We are often asked why we chose to name our learning center Thai Freedom House. Since the majority of our students are from the Tai (close in spelling and pronunciation to Thai) ethnic minority group in Burma, our name can cause some confusion.

The obvious meaning is that, through education, we give people a sense of freedom by showing them that their minds cannot be caged in, that they are free in their thoughts and aspirations and no one can take this freedom away from them.

We serve people who have little to no access to formal education and even less access to other basic human rights. Many face prejudice from their host country and fear of their homeland and the conditions there. By providing them with education we give them a kind of freedom in their mind that they cannot attain any other way.

There is another, deeper, less obvious meaning to the name and it is very personal. Our founder Lisa Nesser is from Saint Louis, Missouri in the USA, and when she was in high school she had heard about an historic school in Saint Louis started by a Pastor Meachum: Freedom School. She always found the story fascinating and inspirational. This influenced her decision to name the school Thai Freedom House as she recognised the similarities between the struggles experienced by the African American people of Saint Louis at that time and the marginalised refugees in Thailand today.

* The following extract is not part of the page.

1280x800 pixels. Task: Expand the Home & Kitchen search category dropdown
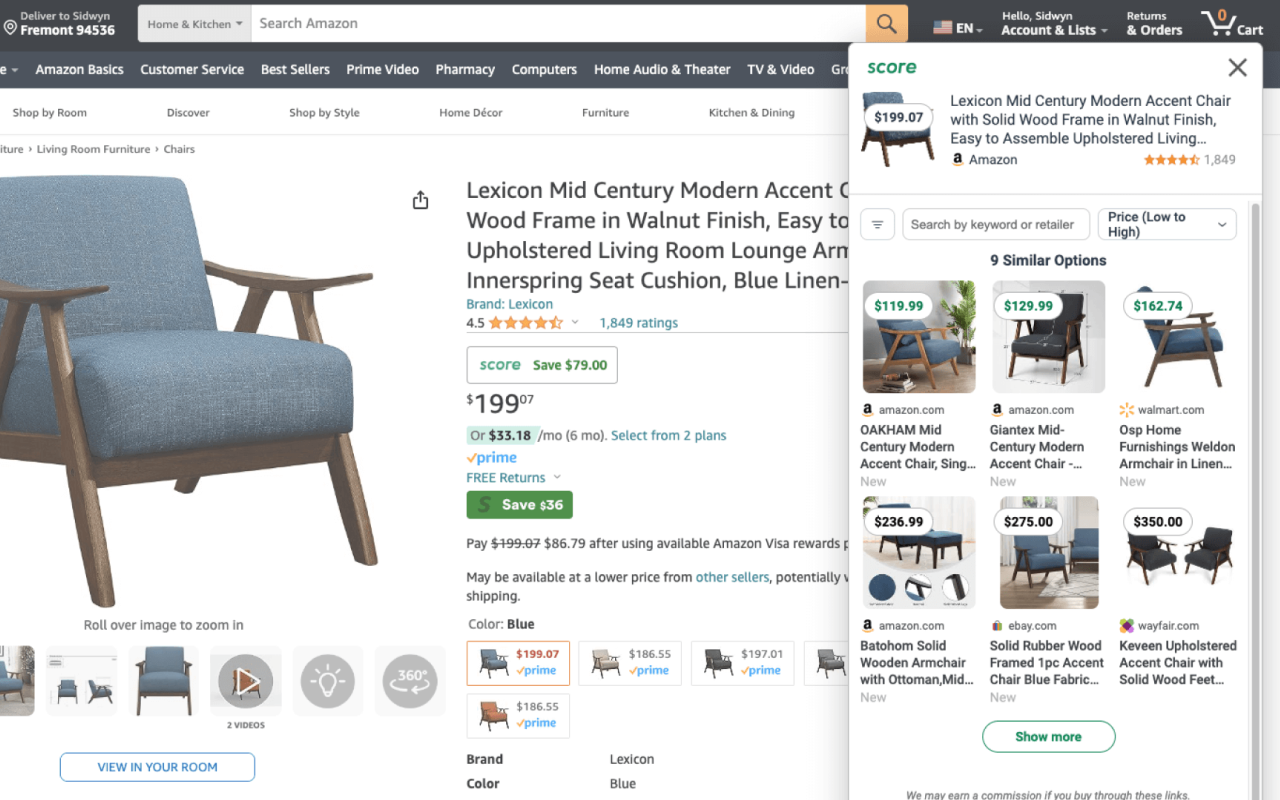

Explore St Louis details the work of Pastor Meachum in the following excerpt:

In 1818, the First African Baptist Church became the first black church in St. Louis. The church was run by Pastor John Berry Meachum, an architect of the St. Louis Underground Railroad. A slave himself, Meachum was able to buy his freedom and subsequently the freedom of his family, but he didn’t stop there. As a savvy businessman, he accumulated wealth and purchased slaves, then taught them a trade and freed them. Later in his career, he opened a clandestine school in the basement of his church to teach blacks to read and write. In 1847, a more strict law was passed which prohibited the teaching of blacks, so Meachum’s solution to build a steamboat and anchor it in the middle of the Mississippi River. Called the Freedom School, his school was allowed to remain because the river was under Federal jurisdiction rather than state. Many black students were educated here during the 1840s and 1850s. Drive down Leonor K. Sullivan Blvd., St. Louis’ old Wharf Street, to see the majestic river where Meachum’s school was anchored.

(http://www.explorestlouis.com/itineraries/blackHistory.asp)
Here is what our founder, Lisa has to say about the name:

What we are doing here in Thailand: educating refugees and minority group members that are denied access to basic education and human rights elsewhere, follows in the same vein as Freedom School in Saint Louis, MO, USA as Thai Freedom House is a way to get around those limitations while still getting done what needs doing by providing education and vocational trainings to the most vulnerable members of our community. I chose to call us a ‘house’ rather than a ‘school’ because we are a family and I want to encourage the feeling of unconditional love and support, togetherness, interdependence and trust that you should have with your family. Many of our students have left their extended families behind to journey to a new land and don’t have the traditional support systems that the rest of us enjoy. Thai Freedom House is a place for them to feel at home.